» **EXERCISE GOAL**: Extend the opinion piece on airline chiefs cutting their own pay, picking up right after its final sentence.

The virus is no one's fault. It's certainly not Air New Zealand's. Nor is it the fault of Qantas. So in a world where CEOs are held to account not only socially, morally, legally, but also financially, why are they penalising themselves for something beyond their control?
Obviously it's a gesture, a team building exercise. Maybe it's to negate that time-honoured obsession some have towards those who earn large pay packets? That if it really hits the fan, is it right the top person earns millions while a bunch at the bottom get laid off?
There is no doubt airlines are at the sharp end of the virus, they face the harshest of realities. One, it's perfectly safe to fly, yet lots don't believe it. Two, even if you do believe it, you're limited in where you can go.
But, given we are all in this together, it is the practical stuff that will get us through. The likes of being realistic about the disease and the chances of getting it, realising panic buying is for idiots, and realising that Asian restaurants can still be eaten at.
Giving up a chunk of your wage strikes me as impractical. It doesn't solve anything, it doesn't pay for anything, and it's not like Alan Joyce can keep an extra Sydney to Hong Kong flight on because he's not getting paid.

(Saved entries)
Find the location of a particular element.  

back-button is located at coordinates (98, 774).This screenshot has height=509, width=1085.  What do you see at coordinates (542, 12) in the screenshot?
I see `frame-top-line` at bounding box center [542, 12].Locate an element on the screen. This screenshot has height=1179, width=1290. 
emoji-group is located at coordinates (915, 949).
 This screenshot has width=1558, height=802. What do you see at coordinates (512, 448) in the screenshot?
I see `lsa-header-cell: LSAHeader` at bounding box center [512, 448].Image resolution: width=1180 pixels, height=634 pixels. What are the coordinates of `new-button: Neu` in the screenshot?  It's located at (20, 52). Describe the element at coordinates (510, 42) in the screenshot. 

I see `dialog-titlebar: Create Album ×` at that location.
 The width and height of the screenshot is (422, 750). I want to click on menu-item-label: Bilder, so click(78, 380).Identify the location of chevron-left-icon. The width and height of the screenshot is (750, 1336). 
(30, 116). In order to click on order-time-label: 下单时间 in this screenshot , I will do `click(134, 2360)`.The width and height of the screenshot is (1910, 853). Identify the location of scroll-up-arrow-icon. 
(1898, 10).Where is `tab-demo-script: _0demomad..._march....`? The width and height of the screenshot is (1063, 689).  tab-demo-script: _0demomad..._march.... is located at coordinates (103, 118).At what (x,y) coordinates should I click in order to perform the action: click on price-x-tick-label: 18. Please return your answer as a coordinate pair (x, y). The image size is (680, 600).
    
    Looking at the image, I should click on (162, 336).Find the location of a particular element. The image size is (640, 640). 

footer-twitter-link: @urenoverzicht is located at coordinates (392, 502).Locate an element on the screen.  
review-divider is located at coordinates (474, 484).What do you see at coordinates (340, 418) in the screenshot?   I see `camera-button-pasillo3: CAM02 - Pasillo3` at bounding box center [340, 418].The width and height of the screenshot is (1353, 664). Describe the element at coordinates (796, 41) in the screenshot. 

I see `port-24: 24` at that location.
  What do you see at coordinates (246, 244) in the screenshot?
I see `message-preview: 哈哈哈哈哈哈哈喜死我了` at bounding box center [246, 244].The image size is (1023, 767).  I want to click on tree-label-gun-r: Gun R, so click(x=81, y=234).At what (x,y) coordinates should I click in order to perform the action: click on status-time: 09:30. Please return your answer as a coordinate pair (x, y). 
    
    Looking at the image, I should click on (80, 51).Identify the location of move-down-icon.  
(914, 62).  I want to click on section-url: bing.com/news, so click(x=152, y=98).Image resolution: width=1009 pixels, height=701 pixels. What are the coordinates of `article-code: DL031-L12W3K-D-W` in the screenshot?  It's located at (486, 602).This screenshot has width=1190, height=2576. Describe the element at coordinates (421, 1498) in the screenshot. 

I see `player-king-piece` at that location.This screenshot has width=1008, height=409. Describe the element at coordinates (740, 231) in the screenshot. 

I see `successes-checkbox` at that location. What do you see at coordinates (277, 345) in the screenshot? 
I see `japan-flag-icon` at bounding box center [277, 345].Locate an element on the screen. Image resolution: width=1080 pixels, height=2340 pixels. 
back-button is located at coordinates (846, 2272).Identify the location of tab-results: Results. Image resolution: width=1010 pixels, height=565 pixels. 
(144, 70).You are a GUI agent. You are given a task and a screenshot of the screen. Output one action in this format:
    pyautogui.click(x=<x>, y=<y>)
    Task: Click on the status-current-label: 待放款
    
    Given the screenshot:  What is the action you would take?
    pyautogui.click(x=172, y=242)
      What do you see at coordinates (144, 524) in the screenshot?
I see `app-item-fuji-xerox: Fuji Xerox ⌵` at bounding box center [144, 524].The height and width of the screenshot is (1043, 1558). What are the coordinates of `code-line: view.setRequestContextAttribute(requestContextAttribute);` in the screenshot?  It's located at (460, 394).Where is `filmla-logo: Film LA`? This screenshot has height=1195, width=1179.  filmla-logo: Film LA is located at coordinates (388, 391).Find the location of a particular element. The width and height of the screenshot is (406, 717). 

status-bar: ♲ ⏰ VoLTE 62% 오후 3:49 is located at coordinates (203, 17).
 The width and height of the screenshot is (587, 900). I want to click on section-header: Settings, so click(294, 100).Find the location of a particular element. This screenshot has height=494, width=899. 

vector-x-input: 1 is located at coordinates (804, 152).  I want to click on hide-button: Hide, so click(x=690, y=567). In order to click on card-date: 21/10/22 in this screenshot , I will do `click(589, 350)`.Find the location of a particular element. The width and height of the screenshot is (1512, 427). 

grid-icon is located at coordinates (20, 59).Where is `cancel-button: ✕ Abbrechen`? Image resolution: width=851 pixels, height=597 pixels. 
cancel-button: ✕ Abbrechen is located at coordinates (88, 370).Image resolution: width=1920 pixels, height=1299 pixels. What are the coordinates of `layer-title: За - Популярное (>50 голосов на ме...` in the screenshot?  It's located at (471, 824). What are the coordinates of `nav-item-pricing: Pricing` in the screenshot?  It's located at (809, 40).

» **EXPECTED ANSWER**:
And the last person in doesn't get to hold their job for the rest of the year because Greg Foran took a pay cut. Unless they know that everyone is taking a 15 per cent cut and they're just not saying yet.
Which brings up another point as we wait for the Government to actually detail the rescue package. Air New Zealand, along with most NZ corporates, should be able to weather this thing without any real drama. They are profitable, have had at least a decade of rare success, and if you tip up over one bad year, you've not been running your business properly.
This is why the Government won't be helping them, and nor should they.
Yes, these are tough days, but they're not fatal days or anywhere close - so maybe less of the dramatic gesture?